Par Hamid Bellagha
Avant même de commencer, il reste déjà beaucoup à faire. C’est ce qui caractérise les relations algéro-françaises économiques sur un important fond de nostalgie politique.
Quels que soient les chiffres entre les deux pays, il y a toujours des tensions entre les dirigeants de part et d’autre de la Méditerranée. Cette fois encore, et malgré les déceptions du passé, l’espoir est de mise pour que les relations se placent sur les bons rails, vierges de toute considération extra économique.
Le Medef et le CAPC ont la lourde tâche de redonner du souffle au «je t’aime, moi non plus» entre l’Algérie et la France. L’après-Gattaz-Haddad, pour le Medef et l’ex-FCE, commencera aujourd’hui à Alger. Aussi bien pour Geoffroy Roux de Bézieux, côté Hexagone, que pour Sami Agli, côté CAPC, l’essentiel sera de redynamiser des rapports en dents de scie depuis des années en essayant, et ce n’est pas facile, de mettre à la marge les considérations politiques qui se sont toujours invitées dans les rencontres entre l’Algérie et la France.
Il faut dire que l’ancienne puissance colonisatrice de l’Afrique n’a pas complètement rompu avec son passé expansionniste, repris à chaque fois en chœur par les partis d’extrême droite qui ont le vent en poupe depuis une vingtaine d’années, tandis que souffler le chaud et le froid était devenu la marque de fabrique de tous les gouvernements français.

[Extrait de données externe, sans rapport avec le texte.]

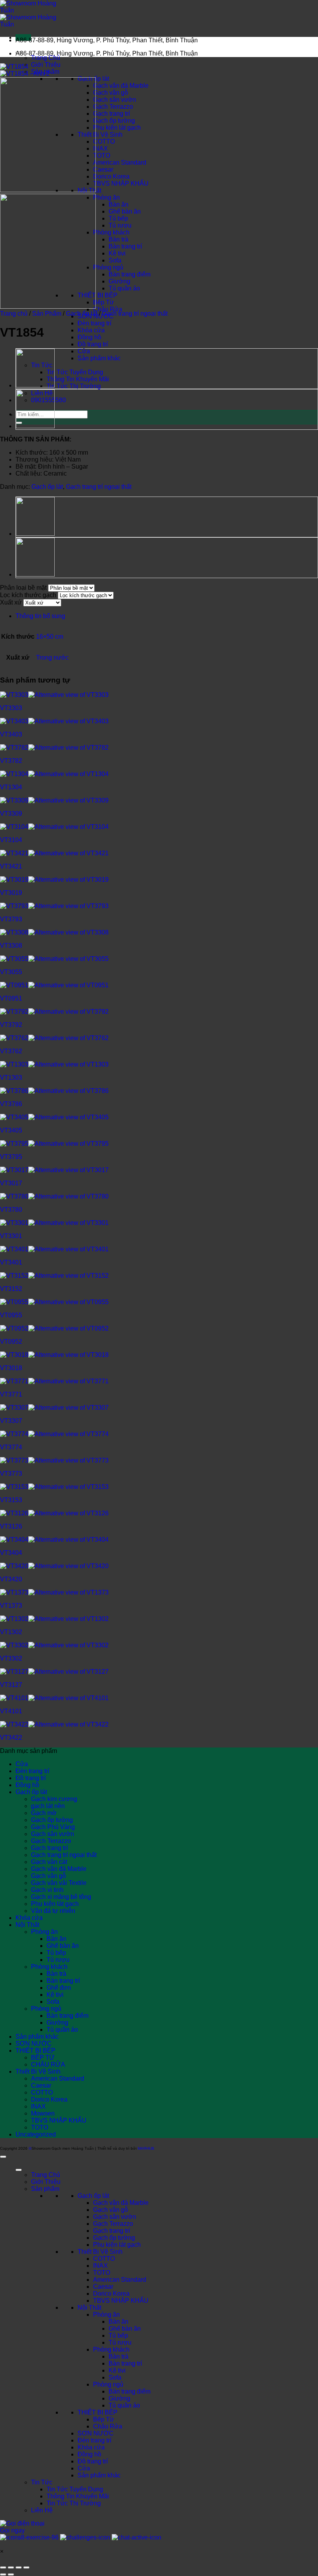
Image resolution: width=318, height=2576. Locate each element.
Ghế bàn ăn (125, 211)
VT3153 (11, 1500)
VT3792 (11, 1024)
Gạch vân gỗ (110, 92)
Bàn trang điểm (129, 274)
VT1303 (11, 1077)
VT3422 (11, 1737)
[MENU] (19, 2170)
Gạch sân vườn (114, 99)
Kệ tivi (117, 253)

Geoffroy Roux de Bézieux, dont on dit qu’il est moins «capitaliste et plus économique» que son prédécesseur, pourra sans doute redonner des couleurs à des relations ternies depuis des années, tandis que Sami Agli, toujours aussi discret, avec une tête bien vissée sur les épaules et fort d’une équipe au top, jouera d’égal à égal avec le mouvement des entrepreneurs français. C’est dire que recoller les morceaux s’annonce ardu pour les deux parties, mais pas du tout impossible.

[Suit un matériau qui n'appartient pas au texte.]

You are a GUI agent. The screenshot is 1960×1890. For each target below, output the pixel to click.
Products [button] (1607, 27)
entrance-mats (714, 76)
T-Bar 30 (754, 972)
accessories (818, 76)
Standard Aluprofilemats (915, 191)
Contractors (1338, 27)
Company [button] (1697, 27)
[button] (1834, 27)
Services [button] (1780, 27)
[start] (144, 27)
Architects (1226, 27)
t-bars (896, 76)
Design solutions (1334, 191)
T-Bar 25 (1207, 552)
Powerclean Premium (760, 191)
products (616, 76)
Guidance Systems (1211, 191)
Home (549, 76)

En tout cas, ce retour du patronat français en Algérie depuis trois ans ne s’est pas annoncé par hasard. Le récent rapprochement, encore un, entre l’Algérie et l’Italie, d’abord, la visite de Tebboune en Turquie, la valse des ministres des Affaires étrangères à Alger, surtout ceux de Washington et de Moscou, ensuite, sans oublier les accords avec la puissance chinoise sont autant d’indices qui prédisent une volonté de l’Elysée de regagner ses terrains perdus, tout en sachant que les règles du jeu ne sont plus les mêmes.
C’est donc un rendez-vous, selon les dépêches officielles, qui introduit «le début d’une nouvelle dynamique de partenariat économique».
C’est tout le mal que l’on souhaite aux deux challengers qui se rencontreront aujourd’hui à l’hôtel El Aurassi, à Alger.